START Exercise materials
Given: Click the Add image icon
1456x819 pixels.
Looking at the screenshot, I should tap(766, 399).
END Exercise materials
START Exercise materials
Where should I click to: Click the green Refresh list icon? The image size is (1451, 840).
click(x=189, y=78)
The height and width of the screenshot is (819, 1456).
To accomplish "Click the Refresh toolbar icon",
END Exercise materials
→ **Task objective**: When the line with "Where should I" is reached in the data above, start copying there, and copy each line exactly until the line with "the Refresh toolbar" has been copied; copy nothing else.

→ **Response for this exercise**:
Where should I click to: Click the green Refresh list icon? The image size is (1451, 840).
click(x=189, y=78)
The height and width of the screenshot is (819, 1456).
To accomplish "Click the Refresh toolbar icon",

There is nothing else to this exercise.